A emenda recebeu críticas de diversos integrantes do governo, incluindo da ministra da Saúde, Nísia Trindade, que afirmou estar trabalhando para que o “sangue não seja transformado em mercadoria”. O ministro das Relações Institucionais, Alexandre Padilha, fez um apelo, nesta manhã, contra a aprovação da PEC. “Essa proposta autoriza empresas privadas a captarem o sangue humano e venderem produtos desse sangue. É o verdadeiro vampirismo mercadológico, é autorizar que empresas privadas suguem o sangue da população brasileira e transformem em produto a ser vendido”, declarou.

“Abrir essa feira de compra e venda de sangue humano tem um risco sanitário gravíssimo. Quando se começa a transformar isso em algo a ser vendido, na prática empresas privadas e bancos privados de sangue vão captar um volume cada vez maior desse sangue para vendê-lo. Com isso, se reduz as regras de controle sanitário e descarte de sangue que pode estar contaminado”, ressaltou Padilha.

Votos contrários

O senador Marcelo Castro (MDB-PI) realizou um voto separado durante a comissão, defendendo que não seja permitida a venda do plasma sanguíneo, o que acredita ser um passo para a “regressão das relações sociais” e um ponto inegociável. “Eu acho que essa não é uma boa prática, eu acho que nós estaremos incorrendo num grave erro. Nós já estamos acostumados há muitos anos a doar sangue, é só fazer as campanhas que o povo brasileiro é solidário, tem consciência social, tem sentimento de pertencimento e vem doando sangue sucessivamente durante todos os anos”, disse.

A relatora do texto pontuou ter estudado sobre o assunto e ressaltou que não pode ser feita confusão, já que, segundo ela, a venda do plasma não está mais no texto proposto. “Nós retiramos a remuneração. Não cabe aqui mais falar de remuneração, não existe remuneração nem para sangue, nem para plasma”, afirmou Daniella.

Apesar disso, senadores pediram que fosse incluído no texto a proibição de ser remunerada a coleta de plasma humano. Durante a discussão, a senadora Zenaide Maia (PSD-RN) disse ter assinado o documento para criação da PEC, mas que, na proposta original, não tinha a palavra comercialização. Agora, também entende a proposta como um retrocesso. “Sabe quem vai doar o sangue? Os pobres. E sabe quem vai faturar com parte do corpo humano dos brasileiros de boa vontade? As grandes indústrias sem nenhuma garantia de que isso vai voltar para a gente”, argumentou.

Instituições

No relatório, Daniella afirmou que a Hemobrás  não consegue suprir a demanda da população. A empresa emitiu uma nota, no mês passado, em que defende a ampliação de sua atuação e uma maior integração dos bancos de sangue públicos e privados para que a demanda do SUS seja atendida com mais efetividade. Entretanto, para a Hemobrás, não há garantia de que a entrada da iniciativa privada vá, de fato, resultar em ganhos para o mercado nacional ou em maior efetividade no abastecimento do sangue.

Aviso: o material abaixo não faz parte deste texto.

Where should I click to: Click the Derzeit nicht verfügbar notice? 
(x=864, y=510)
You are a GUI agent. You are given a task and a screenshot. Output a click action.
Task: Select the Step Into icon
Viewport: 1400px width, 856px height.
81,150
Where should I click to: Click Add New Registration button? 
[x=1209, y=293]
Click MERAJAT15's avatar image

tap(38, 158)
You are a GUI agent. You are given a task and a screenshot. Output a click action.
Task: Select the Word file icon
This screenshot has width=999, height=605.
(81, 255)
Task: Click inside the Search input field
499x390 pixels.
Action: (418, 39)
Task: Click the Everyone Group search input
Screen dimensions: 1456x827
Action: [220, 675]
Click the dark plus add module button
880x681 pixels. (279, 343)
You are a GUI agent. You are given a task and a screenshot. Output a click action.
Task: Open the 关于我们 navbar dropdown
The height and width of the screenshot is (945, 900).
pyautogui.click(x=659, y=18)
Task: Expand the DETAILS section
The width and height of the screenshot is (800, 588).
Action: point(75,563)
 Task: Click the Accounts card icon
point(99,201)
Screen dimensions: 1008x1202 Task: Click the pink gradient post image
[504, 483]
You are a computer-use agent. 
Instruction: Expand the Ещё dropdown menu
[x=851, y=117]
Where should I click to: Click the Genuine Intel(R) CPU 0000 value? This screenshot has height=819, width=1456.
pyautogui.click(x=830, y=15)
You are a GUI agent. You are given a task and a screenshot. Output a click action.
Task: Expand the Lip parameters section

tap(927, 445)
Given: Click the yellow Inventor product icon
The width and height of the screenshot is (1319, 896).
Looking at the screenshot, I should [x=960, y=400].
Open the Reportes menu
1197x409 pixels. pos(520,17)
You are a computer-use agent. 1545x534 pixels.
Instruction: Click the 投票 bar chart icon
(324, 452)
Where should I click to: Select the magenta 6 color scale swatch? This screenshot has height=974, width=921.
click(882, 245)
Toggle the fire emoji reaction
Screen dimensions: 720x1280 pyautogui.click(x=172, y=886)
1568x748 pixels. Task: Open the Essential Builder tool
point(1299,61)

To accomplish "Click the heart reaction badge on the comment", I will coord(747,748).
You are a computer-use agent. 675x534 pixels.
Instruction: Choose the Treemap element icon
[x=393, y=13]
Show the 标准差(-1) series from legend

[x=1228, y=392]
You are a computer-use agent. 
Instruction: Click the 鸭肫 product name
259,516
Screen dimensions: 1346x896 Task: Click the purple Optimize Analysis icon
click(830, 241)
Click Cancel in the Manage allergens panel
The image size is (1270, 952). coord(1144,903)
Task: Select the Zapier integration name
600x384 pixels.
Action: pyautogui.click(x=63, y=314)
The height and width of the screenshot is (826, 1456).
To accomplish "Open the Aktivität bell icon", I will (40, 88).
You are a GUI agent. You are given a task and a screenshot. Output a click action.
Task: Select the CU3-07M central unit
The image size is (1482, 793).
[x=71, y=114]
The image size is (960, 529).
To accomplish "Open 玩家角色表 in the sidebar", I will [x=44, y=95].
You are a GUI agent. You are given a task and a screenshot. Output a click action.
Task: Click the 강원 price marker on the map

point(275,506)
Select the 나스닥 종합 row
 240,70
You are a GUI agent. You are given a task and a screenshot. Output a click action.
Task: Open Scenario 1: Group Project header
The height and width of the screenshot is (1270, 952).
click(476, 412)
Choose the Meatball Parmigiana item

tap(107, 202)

O Conselho Nacional de Saúde (CNS) também tem posicionamento contra a aprovação da PEC do Plasma. A instituição disse ter enviado à CCJ do Senado um documento em que se manifesta contrariamente à atividade privada na coleta e processamento de plasma humano, e também a mercantilização do sangue.

O Ministério da Saúde afirmou, em setembro, que via com cautela a proposta e se coloca contrário “à remuneração, compensação ou comercialização na coleta de sangue, ou de plasma”. “Isso desestruturaria a política nacional de sangue, referência mundial pela sua excelência e capacidade de atender a todos os brasileiros”, afirmou a pasta em nota.